ESPN 54th Annual Meeting

ESPN 2022


 
Switching from immediate to extended release cysteamine in patients with nephropathic cystinosis in Spain: from clinical trials to clinical practice
GEMA ARICETA 1 Fernando Santos 2 Andrés Lopez Muñiz 3 Alvaro Hermida 4 Maria Luisa Matoses 5 Ana Ventura 6 Paloma Leticia Martín-Moreno 7 Esther González 8 Julia Vara 9

1- PEDIATRIC NEPHROLOGY. HOSPITAL UNIVERSITARI VALL D HEBRON. BARCELONA
2- Paediatric Nephrology. Hospital Universitario Central de Asturias. University of Oviedo
3- Nephrology department. Complejo Hospitalario Universitario a Coruña
4- Internal Medicine Service. Hospital Clínico Universitario de Santiago de Compostela
5- Paediatric nephrology department. Hospital Universitario La Fe (Valencia)
6- Nephrology department. Hospital Universitario La Fe (Valencia)
7- Department of Nephrology, Clinica Universidad de Navarra, Navarra Institute for Health Research (IdiSNA) (Pamplona)
8- Nephrology department. Hospital 12 de Octubre (Madrid)
9- Paediatric Nephrology department. Hospital 12 de Octubre (Madrid)
 
Introduction:

Objectives: The objective of RELUCIR study was to evaluate, under clinical practice conditions, the effectiveness and safety of switching from immediate-release (IR) to extended-release (ER) cysteamine in patients with nephropathic cystinosis (NC) in Spain.

Material and methods:

Observational, retrospective multicentre study in patients with NC of any age, that had received IR cysteamine for at least 12 months, had switched to ER cysteamine, and had been receiving ER cysteamine for at least 6 months prior to inclusion into the study.

Results:

A total of 9 patients, 4 children and 5 adults, 10.1-34.4 years old, were included.

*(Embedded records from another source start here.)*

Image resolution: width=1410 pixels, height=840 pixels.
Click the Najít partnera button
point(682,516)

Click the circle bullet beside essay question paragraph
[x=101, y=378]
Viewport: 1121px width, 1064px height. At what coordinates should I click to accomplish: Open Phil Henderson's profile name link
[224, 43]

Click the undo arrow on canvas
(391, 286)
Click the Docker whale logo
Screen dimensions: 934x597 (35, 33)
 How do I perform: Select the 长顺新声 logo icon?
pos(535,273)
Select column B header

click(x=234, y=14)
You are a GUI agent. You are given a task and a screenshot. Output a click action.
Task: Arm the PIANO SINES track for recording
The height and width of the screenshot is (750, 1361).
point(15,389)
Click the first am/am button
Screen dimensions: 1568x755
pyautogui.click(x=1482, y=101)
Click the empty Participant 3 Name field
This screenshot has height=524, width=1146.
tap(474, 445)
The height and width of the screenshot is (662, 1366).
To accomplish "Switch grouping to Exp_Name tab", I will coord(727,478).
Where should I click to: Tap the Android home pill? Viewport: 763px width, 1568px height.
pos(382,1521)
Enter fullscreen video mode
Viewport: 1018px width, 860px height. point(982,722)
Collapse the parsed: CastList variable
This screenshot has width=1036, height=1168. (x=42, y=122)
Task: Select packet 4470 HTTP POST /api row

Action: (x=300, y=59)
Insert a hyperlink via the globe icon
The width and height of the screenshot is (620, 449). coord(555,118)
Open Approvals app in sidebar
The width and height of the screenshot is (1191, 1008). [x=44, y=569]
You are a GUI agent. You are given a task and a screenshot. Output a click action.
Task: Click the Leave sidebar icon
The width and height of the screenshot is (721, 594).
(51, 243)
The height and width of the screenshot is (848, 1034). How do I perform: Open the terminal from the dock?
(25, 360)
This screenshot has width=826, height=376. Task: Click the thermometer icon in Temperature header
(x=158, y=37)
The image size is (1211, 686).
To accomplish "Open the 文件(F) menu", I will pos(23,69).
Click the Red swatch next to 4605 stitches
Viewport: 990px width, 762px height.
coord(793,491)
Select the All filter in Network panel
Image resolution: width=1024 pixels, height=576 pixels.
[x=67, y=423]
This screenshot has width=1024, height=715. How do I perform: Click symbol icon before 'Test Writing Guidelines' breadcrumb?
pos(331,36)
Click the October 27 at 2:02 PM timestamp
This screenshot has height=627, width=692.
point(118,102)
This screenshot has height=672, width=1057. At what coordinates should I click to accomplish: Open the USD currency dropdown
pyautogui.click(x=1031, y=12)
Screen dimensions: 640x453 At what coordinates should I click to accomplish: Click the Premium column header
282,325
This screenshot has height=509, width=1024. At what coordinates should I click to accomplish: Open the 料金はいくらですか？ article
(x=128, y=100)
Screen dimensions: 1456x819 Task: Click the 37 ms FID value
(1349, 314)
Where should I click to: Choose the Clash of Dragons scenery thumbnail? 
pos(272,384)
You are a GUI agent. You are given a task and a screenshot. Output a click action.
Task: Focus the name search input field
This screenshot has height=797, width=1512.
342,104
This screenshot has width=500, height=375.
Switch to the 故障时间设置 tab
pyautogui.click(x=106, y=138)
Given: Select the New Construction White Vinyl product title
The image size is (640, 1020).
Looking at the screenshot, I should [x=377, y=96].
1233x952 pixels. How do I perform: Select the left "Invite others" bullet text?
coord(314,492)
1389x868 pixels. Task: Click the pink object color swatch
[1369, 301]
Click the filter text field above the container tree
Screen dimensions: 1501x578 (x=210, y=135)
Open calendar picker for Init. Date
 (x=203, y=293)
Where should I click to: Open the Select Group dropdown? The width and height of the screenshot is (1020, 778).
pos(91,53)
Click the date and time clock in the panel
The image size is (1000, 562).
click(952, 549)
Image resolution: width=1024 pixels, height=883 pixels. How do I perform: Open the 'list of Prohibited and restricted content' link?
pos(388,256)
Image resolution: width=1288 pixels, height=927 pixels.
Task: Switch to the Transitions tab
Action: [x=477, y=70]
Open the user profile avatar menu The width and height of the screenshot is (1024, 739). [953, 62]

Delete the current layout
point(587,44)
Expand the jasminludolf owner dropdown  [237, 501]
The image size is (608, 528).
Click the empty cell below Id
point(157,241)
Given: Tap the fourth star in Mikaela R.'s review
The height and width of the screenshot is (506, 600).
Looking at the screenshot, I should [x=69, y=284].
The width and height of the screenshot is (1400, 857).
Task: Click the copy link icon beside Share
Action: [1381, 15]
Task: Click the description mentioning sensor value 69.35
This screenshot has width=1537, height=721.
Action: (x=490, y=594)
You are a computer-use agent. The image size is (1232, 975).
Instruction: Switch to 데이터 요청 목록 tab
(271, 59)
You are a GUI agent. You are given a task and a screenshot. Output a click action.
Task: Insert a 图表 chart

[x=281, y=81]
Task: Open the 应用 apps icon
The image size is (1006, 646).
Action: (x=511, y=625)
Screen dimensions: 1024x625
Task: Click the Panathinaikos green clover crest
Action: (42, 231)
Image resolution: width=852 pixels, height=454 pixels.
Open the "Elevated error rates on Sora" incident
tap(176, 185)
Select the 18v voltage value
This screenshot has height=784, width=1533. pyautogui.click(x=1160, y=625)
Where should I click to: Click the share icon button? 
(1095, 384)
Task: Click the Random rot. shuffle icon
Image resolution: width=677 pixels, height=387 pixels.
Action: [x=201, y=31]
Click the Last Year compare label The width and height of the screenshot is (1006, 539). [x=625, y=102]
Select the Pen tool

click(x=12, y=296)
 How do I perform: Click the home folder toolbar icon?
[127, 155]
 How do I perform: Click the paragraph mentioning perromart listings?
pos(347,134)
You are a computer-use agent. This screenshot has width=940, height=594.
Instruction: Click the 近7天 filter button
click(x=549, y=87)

All 5 adult patients and one adolescent had received a kidney transplant (3 in one patient). Despite individual variations, no significant differences in grouped WBC (white blood cells) cystine levels were observed after the switch. In patients with preserved kidney function, eGFR remained stable after the switch. There was no significant difference in the cysteamine dose received before and after the switch. However, we observed that some patients were receiving <50% of recommended doses of cysteamine and showed elevated levels of WBC cystine. A significant improvement in height, weight and corresponding Z scores after the switch was observed, particularly in paediatric patients (p<0.05). There was a trend towards reduction in the number of hospitalizations and a significant reduction in the hospitalizations stays (days of hospitalization; p<0,0001) after the switch to ER-cysteamine, especially in those patients who were admitted due to medication or to the disease itself. A reduction in the appearance of halitosis, body odour and gastrointestinal effects, as well as PPI use were observed after the change to ER-cysteamine in some of the patients.

Conclusions:

Switching from IR to ER cysteamine in clinical practice might help to improve tolerability and growth in children with NC and to reduce hospitalization stays.